Diagnostic, Treatment Differences Between Idiopathic Pulmonary Fibrosis and Connective Tissue Disease Underscored

Diagnostic, Treatment Differences Between Idiopathic Pulmonary Fibrosis and Connective Tissue Disease Underscored

Connective Tissue DiseaseA new study entitled “Spectrum of diffuse parenchymal lung diseases with special reference to idiopathic pulmonary fibrosis and connective tissue disease: An eastern India experience” describes a prospective analysis performed in India to assess the burden of diffuse parenchymal lung diseases (DPLD), particularly two DPLD-causative disorders, idiopathic pulmonary fibrosis and connective tissue disease. The study was published in the journal Lung India.

Diffuse parenchymal lung diseases (DPLD) represent a varied set of disorders, however, all are characterized by defects in lung tissue and the alveoli, the space around the air sacs of the lungs. There are multiple causes for DPLD, including inhaled substances, certain types of cancer, drugs, infections, connective tissue disease (CTC) and idiopathic (unknown causes). Among idiopathic causes, Idiopathic Pulmonary Fibrosis (IPF) is a disease with one of the most severe outcomes. In India, an increase in the prevalence of IPF is currently being reported, however, it is important to distinguish between IPF and other CTC-DPLD disorders, since its prognosis and treatment is imperative for optimal patient outcomes.

In this study, the authors performed a prospective analysis, including clinical, imaging and laboratory data, on DPLD disorders in India, and subsequently compared both DPLD-causative disorders, IPF and CTD-DPLD.
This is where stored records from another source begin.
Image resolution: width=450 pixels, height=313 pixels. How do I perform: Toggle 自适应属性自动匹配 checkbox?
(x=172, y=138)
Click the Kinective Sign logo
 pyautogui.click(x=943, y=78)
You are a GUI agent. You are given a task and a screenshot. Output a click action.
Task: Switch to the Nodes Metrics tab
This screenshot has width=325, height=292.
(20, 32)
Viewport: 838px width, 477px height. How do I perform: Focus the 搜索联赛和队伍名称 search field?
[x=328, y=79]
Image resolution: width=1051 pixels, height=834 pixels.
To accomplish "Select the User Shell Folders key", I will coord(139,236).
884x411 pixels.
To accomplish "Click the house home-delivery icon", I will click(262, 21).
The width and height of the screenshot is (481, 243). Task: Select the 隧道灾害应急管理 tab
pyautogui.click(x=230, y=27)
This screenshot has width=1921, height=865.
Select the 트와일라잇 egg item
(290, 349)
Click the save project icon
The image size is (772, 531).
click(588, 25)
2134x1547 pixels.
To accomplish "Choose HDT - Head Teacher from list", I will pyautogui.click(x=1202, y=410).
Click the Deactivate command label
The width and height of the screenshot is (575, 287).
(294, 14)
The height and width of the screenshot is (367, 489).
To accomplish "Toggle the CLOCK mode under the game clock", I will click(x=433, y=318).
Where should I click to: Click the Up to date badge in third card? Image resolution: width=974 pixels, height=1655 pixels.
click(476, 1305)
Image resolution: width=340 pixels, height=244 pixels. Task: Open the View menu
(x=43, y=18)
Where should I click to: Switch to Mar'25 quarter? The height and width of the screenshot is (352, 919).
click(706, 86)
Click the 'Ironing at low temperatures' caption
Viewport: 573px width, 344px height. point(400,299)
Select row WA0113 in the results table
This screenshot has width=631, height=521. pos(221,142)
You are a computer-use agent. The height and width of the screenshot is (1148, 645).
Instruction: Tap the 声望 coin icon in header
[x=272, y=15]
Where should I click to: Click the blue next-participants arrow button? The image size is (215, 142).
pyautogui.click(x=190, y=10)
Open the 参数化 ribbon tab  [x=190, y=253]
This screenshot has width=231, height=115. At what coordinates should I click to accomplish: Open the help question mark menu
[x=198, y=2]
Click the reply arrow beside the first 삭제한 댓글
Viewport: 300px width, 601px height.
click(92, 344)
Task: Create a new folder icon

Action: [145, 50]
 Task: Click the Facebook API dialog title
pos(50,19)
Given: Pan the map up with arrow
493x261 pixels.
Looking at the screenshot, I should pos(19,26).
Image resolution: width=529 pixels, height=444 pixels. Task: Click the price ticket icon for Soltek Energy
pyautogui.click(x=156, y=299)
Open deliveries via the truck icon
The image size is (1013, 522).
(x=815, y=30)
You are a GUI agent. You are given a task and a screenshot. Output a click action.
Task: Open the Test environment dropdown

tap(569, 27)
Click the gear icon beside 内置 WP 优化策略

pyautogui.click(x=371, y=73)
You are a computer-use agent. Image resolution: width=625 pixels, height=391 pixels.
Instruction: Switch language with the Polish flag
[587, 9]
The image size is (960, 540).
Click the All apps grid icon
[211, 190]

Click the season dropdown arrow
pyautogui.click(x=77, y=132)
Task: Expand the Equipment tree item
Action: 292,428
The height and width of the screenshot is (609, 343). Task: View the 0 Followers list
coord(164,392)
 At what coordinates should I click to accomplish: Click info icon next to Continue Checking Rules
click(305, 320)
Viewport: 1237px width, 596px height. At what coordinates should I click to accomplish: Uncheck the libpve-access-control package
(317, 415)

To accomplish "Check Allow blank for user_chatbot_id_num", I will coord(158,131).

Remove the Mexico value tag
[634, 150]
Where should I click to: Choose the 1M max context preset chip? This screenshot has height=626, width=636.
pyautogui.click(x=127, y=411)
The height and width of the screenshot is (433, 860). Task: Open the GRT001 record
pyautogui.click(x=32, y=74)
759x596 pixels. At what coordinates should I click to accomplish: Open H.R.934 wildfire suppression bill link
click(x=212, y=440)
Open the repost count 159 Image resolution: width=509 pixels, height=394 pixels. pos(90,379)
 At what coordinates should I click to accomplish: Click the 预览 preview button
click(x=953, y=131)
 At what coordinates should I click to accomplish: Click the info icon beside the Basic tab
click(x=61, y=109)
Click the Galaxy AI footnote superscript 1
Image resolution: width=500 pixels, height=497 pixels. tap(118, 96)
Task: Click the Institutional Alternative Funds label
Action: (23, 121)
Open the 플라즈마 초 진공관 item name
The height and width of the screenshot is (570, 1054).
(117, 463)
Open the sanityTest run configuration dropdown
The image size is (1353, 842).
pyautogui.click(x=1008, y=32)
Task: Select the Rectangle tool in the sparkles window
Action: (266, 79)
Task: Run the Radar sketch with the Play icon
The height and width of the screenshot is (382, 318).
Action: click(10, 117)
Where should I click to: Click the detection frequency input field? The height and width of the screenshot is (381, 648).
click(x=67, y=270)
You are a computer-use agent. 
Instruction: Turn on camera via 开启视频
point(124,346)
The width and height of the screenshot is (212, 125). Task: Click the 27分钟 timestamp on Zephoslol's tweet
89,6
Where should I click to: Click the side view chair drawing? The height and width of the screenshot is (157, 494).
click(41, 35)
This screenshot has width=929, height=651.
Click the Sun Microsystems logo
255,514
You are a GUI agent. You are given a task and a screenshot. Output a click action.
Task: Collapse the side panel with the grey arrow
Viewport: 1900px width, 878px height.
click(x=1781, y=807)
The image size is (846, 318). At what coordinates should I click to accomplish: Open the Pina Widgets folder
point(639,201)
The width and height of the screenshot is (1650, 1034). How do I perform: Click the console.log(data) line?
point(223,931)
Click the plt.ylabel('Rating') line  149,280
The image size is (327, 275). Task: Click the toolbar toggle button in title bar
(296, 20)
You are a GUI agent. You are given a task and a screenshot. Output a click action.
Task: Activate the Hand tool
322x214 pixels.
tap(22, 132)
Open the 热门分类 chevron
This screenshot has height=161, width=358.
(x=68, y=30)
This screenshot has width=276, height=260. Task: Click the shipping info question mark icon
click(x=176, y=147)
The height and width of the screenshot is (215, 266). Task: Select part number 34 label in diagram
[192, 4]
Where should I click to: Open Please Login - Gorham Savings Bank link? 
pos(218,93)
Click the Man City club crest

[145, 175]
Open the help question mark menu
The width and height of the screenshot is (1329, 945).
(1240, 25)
The analysis was performed for a period of one year with patients diagnosed with DPLD, either by having clinical features and pulmonary function tests suggestive of the disease, in patients with ages 12 and up. The patients were enrolled in the Pulmonary Medicine Department of a tertiary care teaching institution in eastern India. The analysis included 92 patients with DPLD and a variety of causes for the disease: 35 patients had IPF, 29 patients had CTD-DPLD, 10 patients had hypersensitivity pneumonitis and 5 patients had sarcoidosis and other 5 had silicosis. Thus, the authors observed that IPF was indeed the most common cause of DPLD (responsible for 38% of the cases), closely followed by CTD-DPLD (with 31.5%). However, CTD-DPLD patients were younger, with a mean of 39.5 years old while IPF patients registered a mean age of 56.9 years old; additionally, CTD-DPLD patients exhibited symptoms for longer periods (3.5 years) when compared to IPF patients (2.5 years), with more extrapulmonary features and improved physiological parameters, which resulted in a more positive response to therapy when compared to IPF patients.

The authors highlight, however, that larger prospective studies are required to further understand the multiple phenotypes of diffuse parenchymal lung diseases to improve and personalized future therapeutics.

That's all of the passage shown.